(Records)
* * * * * * * * *

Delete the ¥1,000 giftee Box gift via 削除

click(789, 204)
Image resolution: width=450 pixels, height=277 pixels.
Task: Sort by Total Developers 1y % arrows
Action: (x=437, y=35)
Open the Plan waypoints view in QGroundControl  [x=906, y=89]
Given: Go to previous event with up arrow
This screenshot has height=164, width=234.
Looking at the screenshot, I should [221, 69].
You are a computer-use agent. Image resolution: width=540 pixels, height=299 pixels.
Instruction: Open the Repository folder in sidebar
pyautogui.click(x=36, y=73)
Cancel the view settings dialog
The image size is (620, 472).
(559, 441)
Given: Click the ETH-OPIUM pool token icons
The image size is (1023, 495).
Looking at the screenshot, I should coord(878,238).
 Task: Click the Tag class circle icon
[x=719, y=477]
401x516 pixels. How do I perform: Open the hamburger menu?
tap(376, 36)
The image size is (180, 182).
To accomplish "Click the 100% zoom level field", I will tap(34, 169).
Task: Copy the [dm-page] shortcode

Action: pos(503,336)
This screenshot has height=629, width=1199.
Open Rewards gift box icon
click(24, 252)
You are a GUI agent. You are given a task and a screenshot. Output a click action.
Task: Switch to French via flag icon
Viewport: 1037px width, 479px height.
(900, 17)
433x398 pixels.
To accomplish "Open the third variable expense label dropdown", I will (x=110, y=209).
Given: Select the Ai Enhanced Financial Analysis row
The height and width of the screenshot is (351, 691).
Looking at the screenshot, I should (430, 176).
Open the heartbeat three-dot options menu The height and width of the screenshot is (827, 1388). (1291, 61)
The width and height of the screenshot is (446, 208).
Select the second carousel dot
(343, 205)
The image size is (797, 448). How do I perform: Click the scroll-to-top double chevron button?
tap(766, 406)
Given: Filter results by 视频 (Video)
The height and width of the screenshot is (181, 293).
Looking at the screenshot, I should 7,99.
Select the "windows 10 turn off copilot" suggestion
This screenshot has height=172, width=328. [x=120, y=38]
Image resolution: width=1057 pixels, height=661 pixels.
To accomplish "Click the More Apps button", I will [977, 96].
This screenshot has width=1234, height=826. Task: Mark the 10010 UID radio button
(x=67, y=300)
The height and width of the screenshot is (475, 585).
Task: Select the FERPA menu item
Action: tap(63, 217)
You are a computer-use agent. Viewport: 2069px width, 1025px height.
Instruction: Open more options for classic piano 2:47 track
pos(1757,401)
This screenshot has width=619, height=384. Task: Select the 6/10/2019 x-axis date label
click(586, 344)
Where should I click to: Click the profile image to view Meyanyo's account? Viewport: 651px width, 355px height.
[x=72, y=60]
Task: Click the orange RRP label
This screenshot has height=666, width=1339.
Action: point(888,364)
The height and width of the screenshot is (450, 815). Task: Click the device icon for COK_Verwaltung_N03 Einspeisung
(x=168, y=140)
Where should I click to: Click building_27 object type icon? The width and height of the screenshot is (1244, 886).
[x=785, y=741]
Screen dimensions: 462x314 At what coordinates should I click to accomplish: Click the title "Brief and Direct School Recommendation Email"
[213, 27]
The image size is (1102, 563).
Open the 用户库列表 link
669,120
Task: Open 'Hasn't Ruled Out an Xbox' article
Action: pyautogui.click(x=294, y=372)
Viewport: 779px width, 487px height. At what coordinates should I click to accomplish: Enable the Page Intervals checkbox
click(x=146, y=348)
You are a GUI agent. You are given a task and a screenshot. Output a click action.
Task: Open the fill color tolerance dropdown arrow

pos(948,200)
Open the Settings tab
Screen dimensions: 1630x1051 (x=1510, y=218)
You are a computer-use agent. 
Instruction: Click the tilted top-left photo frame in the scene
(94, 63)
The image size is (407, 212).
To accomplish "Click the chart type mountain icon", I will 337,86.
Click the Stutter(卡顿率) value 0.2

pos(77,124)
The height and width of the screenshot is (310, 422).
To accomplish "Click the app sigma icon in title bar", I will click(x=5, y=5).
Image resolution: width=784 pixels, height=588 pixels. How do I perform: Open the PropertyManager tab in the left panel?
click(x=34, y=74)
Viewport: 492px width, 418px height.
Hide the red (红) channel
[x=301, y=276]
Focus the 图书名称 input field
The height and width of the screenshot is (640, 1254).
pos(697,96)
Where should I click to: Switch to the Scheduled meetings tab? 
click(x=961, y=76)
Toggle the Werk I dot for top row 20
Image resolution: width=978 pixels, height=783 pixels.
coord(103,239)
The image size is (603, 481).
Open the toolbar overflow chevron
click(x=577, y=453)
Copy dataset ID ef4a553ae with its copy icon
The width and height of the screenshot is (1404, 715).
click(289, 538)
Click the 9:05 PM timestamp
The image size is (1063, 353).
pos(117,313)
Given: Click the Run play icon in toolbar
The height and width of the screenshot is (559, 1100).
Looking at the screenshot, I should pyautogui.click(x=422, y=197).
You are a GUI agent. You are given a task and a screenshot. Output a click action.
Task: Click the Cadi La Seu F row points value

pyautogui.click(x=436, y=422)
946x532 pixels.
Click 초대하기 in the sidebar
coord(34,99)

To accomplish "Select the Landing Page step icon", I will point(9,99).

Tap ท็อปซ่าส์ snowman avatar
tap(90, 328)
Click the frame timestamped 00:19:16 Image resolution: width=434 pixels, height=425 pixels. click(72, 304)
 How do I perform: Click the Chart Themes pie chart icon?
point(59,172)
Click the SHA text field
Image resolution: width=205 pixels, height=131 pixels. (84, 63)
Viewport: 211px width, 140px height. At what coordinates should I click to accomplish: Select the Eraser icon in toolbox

* * * * * * * * *

- Exercise brief
Reproduce all of the records above, swapping "carousel dot" for "carousel indicator" and leaving everything else unchanged.

- The completed task
Delete the ¥1,000 giftee Box gift via 削除

click(789, 204)
Image resolution: width=450 pixels, height=277 pixels.
Task: Sort by Total Developers 1y % arrows
Action: (x=437, y=35)
Open the Plan waypoints view in QGroundControl  [x=906, y=89]
Given: Go to previous event with up arrow
This screenshot has height=164, width=234.
Looking at the screenshot, I should [221, 69].
You are a computer-use agent. Image resolution: width=540 pixels, height=299 pixels.
Instruction: Open the Repository folder in sidebar
pyautogui.click(x=36, y=73)
Cancel the view settings dialog
The image size is (620, 472).
(559, 441)
Given: Click the ETH-OPIUM pool token icons
The image size is (1023, 495).
Looking at the screenshot, I should coord(878,238).
 Task: Click the Tag class circle icon
[x=719, y=477]
401x516 pixels. How do I perform: Open the hamburger menu?
tap(376, 36)
The image size is (180, 182).
To accomplish "Click the 100% zoom level field", I will tap(34, 169).
Task: Copy the [dm-page] shortcode

Action: pos(503,336)
This screenshot has height=629, width=1199.
Open Rewards gift box icon
click(24, 252)
You are a GUI agent. You are given a task and a screenshot. Output a click action.
Task: Switch to French via flag icon
Viewport: 1037px width, 479px height.
(900, 17)
433x398 pixels.
To accomplish "Open the third variable expense label dropdown", I will (x=110, y=209).
Given: Select the Ai Enhanced Financial Analysis row
The height and width of the screenshot is (351, 691).
Looking at the screenshot, I should (430, 176).
Open the heartbeat three-dot options menu The height and width of the screenshot is (827, 1388). (1291, 61)
The width and height of the screenshot is (446, 208).
Select the second carousel indicator
(343, 205)
The image size is (797, 448). How do I perform: Click the scroll-to-top double chevron button?
tap(766, 406)
Given: Filter results by 视频 (Video)
The height and width of the screenshot is (181, 293).
Looking at the screenshot, I should 7,99.
Select the "windows 10 turn off copilot" suggestion
This screenshot has height=172, width=328. [x=120, y=38]
Image resolution: width=1057 pixels, height=661 pixels.
To accomplish "Click the More Apps button", I will [977, 96].
This screenshot has width=1234, height=826. Task: Mark the 10010 UID radio button
(x=67, y=300)
The height and width of the screenshot is (475, 585).
Task: Select the FERPA menu item
Action: tap(63, 217)
You are a computer-use agent. Viewport: 2069px width, 1025px height.
Instruction: Open more options for classic piano 2:47 track
pos(1757,401)
This screenshot has width=619, height=384. Task: Select the 6/10/2019 x-axis date label
click(586, 344)
Where should I click to: Click the profile image to view Meyanyo's account? Viewport: 651px width, 355px height.
[x=72, y=60]
Task: Click the orange RRP label
This screenshot has height=666, width=1339.
Action: point(888,364)
The height and width of the screenshot is (450, 815). Task: Click the device icon for COK_Verwaltung_N03 Einspeisung
(x=168, y=140)
Where should I click to: Click building_27 object type icon? The width and height of the screenshot is (1244, 886).
[x=785, y=741]
Screen dimensions: 462x314 At what coordinates should I click to accomplish: Click the title "Brief and Direct School Recommendation Email"
[213, 27]
The image size is (1102, 563).
Open the 用户库列表 link
669,120
Task: Open 'Hasn't Ruled Out an Xbox' article
Action: pyautogui.click(x=294, y=372)
Viewport: 779px width, 487px height. At what coordinates should I click to accomplish: Enable the Page Intervals checkbox
click(x=146, y=348)
You are a GUI agent. You are given a task and a screenshot. Output a click action.
Task: Open the fill color tolerance dropdown arrow

pos(948,200)
Open the Settings tab
Screen dimensions: 1630x1051 (x=1510, y=218)
You are a computer-use agent. 
Instruction: Click the tilted top-left photo frame in the scene
(94, 63)
The image size is (407, 212).
To accomplish "Click the chart type mountain icon", I will 337,86.
Click the Stutter(卡顿率) value 0.2

pos(77,124)
The height and width of the screenshot is (310, 422).
To accomplish "Click the app sigma icon in title bar", I will click(x=5, y=5).
Image resolution: width=784 pixels, height=588 pixels. How do I perform: Open the PropertyManager tab in the left panel?
click(x=34, y=74)
Viewport: 492px width, 418px height.
Hide the red (红) channel
[x=301, y=276]
Focus the 图书名称 input field
The height and width of the screenshot is (640, 1254).
pos(697,96)
Where should I click to: Switch to the Scheduled meetings tab? 
click(x=961, y=76)
Toggle the Werk I dot for top row 20
Image resolution: width=978 pixels, height=783 pixels.
coord(103,239)
The image size is (603, 481).
Open the toolbar overflow chevron
click(x=577, y=453)
Copy dataset ID ef4a553ae with its copy icon
The width and height of the screenshot is (1404, 715).
click(289, 538)
Click the 9:05 PM timestamp
The image size is (1063, 353).
pos(117,313)
Given: Click the Run play icon in toolbar
The height and width of the screenshot is (559, 1100).
Looking at the screenshot, I should pyautogui.click(x=422, y=197).
You are a GUI agent. You are given a task and a screenshot. Output a click action.
Task: Click the Cadi La Seu F row points value

pyautogui.click(x=436, y=422)
946x532 pixels.
Click 초대하기 in the sidebar
coord(34,99)

To accomplish "Select the Landing Page step icon", I will point(9,99).

Tap ท็อปซ่าส์ snowman avatar
tap(90, 328)
Click the frame timestamped 00:19:16 Image resolution: width=434 pixels, height=425 pixels. click(72, 304)
 How do I perform: Click the Chart Themes pie chart icon?
point(59,172)
Click the SHA text field
Image resolution: width=205 pixels, height=131 pixels. (84, 63)
Viewport: 211px width, 140px height. At what coordinates should I click to accomplish: Select the Eraser icon in toolbox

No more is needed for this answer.